◆ Aim
Reproduce the records starting at the line that has "Spektrum Gelombang box" and stopping after the line with "click(x=527, y=318)", changing every "box" to "tile" and keeping everything else the same. Leave the pictures out.

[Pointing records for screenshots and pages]
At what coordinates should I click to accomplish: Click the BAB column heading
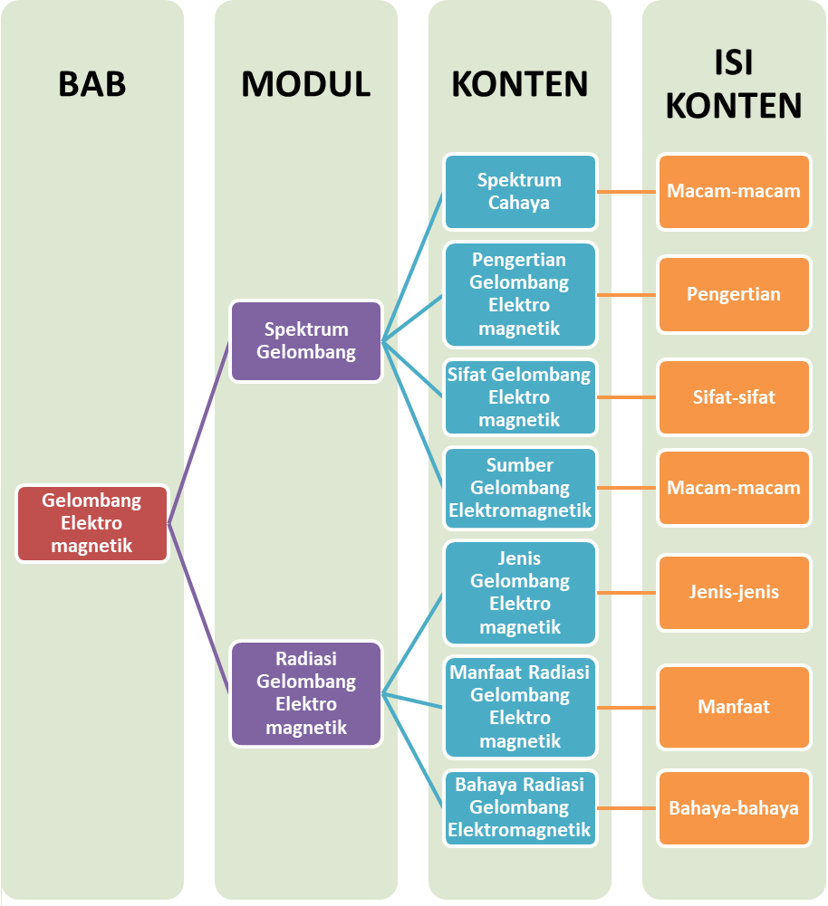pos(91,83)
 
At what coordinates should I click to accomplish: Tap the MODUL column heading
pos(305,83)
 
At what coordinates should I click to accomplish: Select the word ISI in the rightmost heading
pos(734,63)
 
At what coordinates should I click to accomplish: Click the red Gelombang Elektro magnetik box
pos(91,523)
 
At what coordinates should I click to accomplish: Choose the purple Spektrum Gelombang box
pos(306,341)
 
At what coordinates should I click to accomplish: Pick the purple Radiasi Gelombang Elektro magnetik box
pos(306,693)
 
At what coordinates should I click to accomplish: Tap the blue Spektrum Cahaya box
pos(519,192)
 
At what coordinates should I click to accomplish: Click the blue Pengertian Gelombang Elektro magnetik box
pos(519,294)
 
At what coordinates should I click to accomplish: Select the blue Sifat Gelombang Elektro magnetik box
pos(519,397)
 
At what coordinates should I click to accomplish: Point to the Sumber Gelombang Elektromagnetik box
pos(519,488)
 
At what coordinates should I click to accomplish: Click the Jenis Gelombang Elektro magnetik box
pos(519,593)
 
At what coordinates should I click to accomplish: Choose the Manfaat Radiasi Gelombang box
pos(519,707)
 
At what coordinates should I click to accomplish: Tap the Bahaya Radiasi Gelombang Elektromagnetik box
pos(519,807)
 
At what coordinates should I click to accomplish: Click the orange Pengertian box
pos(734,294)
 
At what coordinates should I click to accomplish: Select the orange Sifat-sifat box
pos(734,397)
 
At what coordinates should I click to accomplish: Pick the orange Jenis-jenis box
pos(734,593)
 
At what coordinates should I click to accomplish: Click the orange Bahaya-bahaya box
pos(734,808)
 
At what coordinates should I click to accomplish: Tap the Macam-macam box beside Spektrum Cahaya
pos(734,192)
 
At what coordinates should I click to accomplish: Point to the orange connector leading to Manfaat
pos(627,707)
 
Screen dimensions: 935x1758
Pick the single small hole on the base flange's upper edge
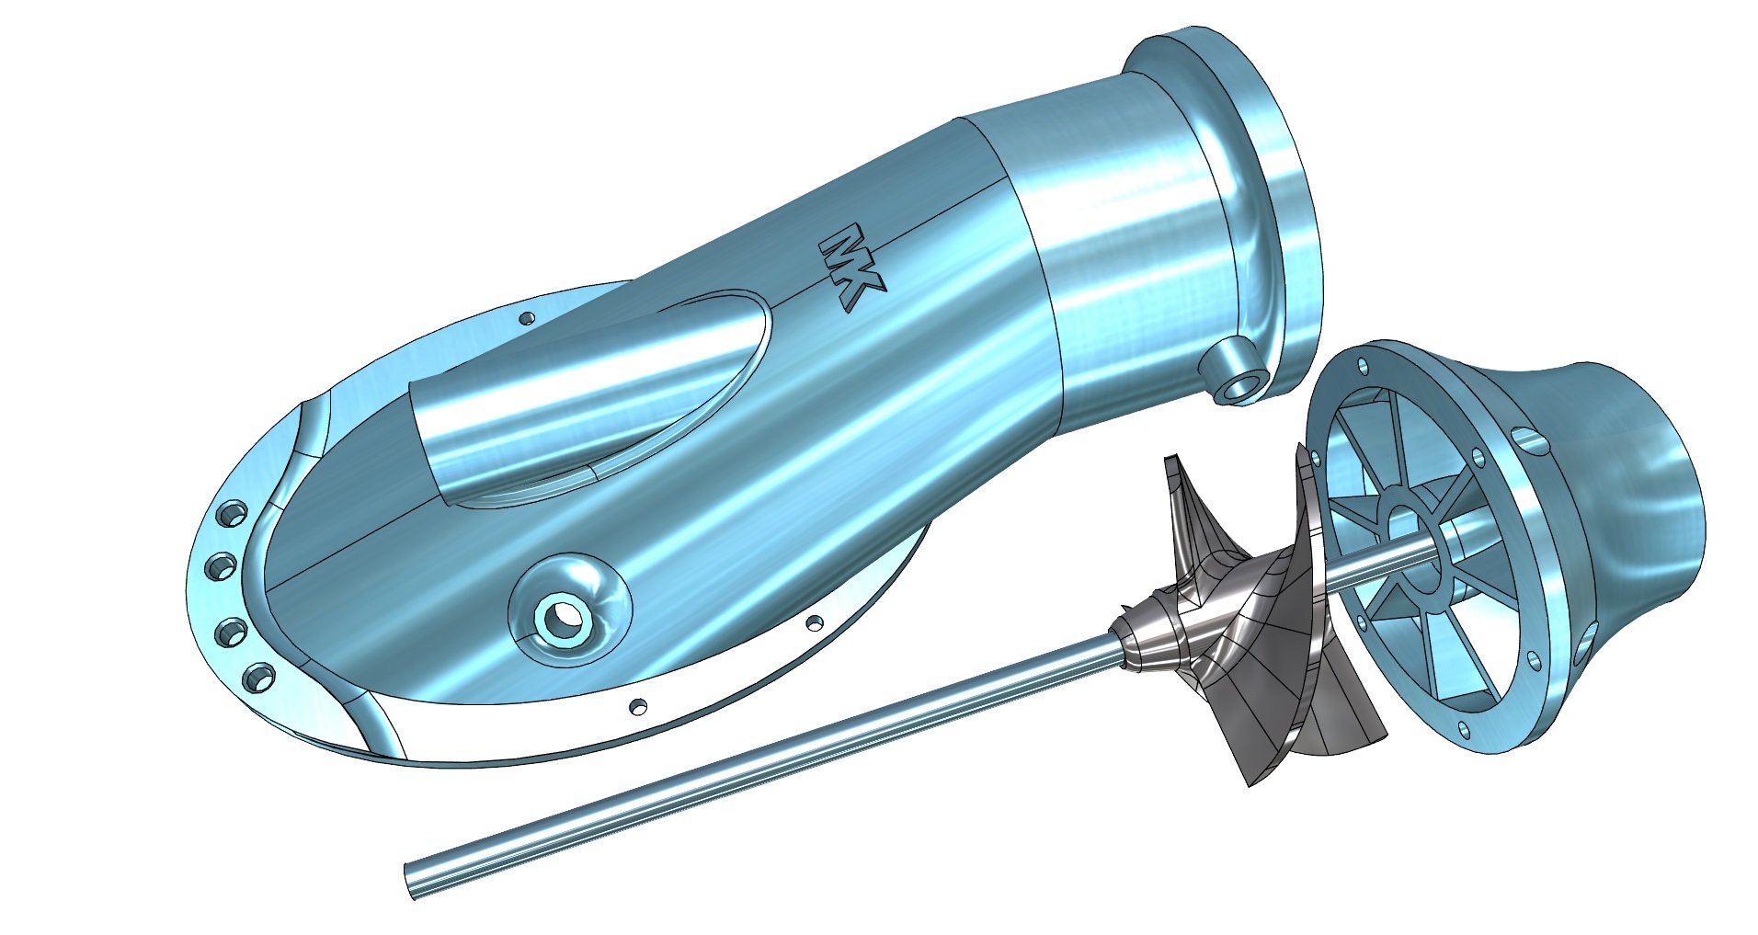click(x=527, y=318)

* * *

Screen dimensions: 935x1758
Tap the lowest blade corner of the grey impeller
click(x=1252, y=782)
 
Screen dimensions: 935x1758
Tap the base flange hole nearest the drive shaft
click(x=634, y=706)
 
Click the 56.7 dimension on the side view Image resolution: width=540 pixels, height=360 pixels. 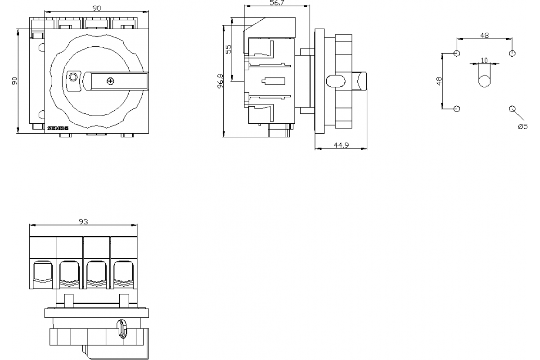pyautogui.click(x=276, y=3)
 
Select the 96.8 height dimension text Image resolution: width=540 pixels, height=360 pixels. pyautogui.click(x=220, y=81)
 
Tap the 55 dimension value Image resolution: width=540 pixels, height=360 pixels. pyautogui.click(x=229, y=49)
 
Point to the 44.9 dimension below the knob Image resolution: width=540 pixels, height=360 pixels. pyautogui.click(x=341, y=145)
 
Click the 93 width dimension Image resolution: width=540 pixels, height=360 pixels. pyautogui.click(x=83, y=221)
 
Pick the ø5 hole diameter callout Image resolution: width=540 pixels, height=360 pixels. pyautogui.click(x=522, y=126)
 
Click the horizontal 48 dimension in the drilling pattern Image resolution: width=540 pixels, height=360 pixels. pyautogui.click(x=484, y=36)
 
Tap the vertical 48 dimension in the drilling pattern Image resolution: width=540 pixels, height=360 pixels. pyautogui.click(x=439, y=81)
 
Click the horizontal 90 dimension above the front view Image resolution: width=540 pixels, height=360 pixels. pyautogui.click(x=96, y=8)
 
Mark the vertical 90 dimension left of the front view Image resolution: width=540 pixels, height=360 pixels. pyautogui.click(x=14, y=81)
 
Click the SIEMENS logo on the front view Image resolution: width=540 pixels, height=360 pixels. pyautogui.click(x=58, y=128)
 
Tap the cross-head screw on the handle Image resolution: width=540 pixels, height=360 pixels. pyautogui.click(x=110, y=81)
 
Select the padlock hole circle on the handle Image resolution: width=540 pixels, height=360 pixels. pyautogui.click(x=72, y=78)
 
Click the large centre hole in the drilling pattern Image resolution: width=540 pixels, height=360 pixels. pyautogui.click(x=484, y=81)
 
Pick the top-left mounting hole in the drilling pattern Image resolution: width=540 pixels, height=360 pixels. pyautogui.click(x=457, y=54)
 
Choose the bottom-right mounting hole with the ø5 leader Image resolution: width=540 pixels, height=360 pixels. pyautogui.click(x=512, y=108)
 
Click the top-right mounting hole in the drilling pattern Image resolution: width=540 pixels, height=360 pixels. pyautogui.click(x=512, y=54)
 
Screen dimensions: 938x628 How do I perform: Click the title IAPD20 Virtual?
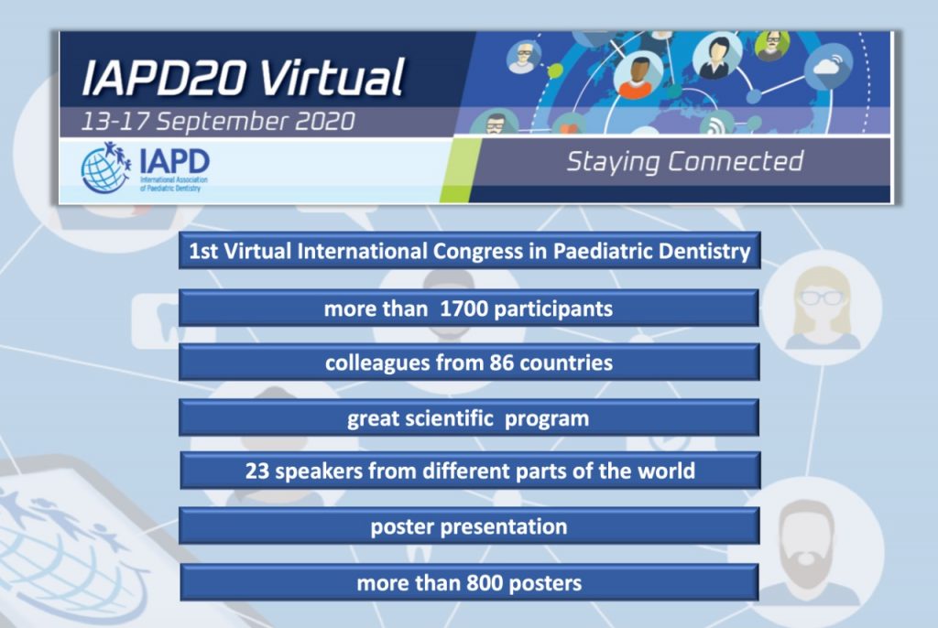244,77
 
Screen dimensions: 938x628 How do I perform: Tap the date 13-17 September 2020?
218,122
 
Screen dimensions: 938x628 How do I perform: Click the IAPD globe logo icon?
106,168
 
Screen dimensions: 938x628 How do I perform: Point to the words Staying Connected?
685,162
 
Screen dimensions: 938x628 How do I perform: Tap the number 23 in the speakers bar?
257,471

◆ Result of the exercise
At what coordinates should I click to accomplish: Choose the purple Spektrum Gelombang tile
pos(306,341)
 
At what coordinates should I click to accomplish: Pick the purple Radiasi Gelombang Elektro magnetik tile
pos(306,693)
 
At what coordinates should I click to accomplish: Tap the blue Spektrum Cahaya tile
pos(519,192)
 
At what coordinates should I click to accomplish: Click the blue Pengertian Gelombang Elektro magnetik tile
pos(519,294)
 
At what coordinates should I click to accomplish: Select the blue Sifat Gelombang Elektro magnetik tile
pos(519,397)
 
At what coordinates should I click to accomplish: Point to the Sumber Gelombang Elektromagnetik tile
pos(519,488)
 
At what coordinates should I click to accomplish: Click the Jenis Gelombang Elektro magnetik tile
pos(519,593)
 
At what coordinates should I click to accomplish: Choose the Manfaat Radiasi Gelombang tile
pos(519,707)
 
At what coordinates should I click to accomplish: Tap the Bahaya Radiasi Gelombang Elektromagnetik tile
pos(519,807)
 
At what coordinates should I click to accomplish: Click the orange Pengertian tile
pos(734,294)
 
At what coordinates should I click to accomplish: Select the orange Sifat-sifat tile
pos(734,397)
 
At what coordinates should I click to accomplish: Pick the orange Jenis-jenis tile
pos(734,593)
 
At what coordinates should I click to accomplish: Click the orange Bahaya-bahaya tile
pos(734,808)
 
At what coordinates should I click to accomplish: Tap the Macam-macam tile beside Spektrum Cahaya
pos(734,192)
 
At what coordinates should I click to accomplish: Point to the orange connector leading to Manfaat
pos(627,707)
 
Screen dimensions: 935x1758
Pick the single small hole on the base flange's upper edge
click(x=527, y=318)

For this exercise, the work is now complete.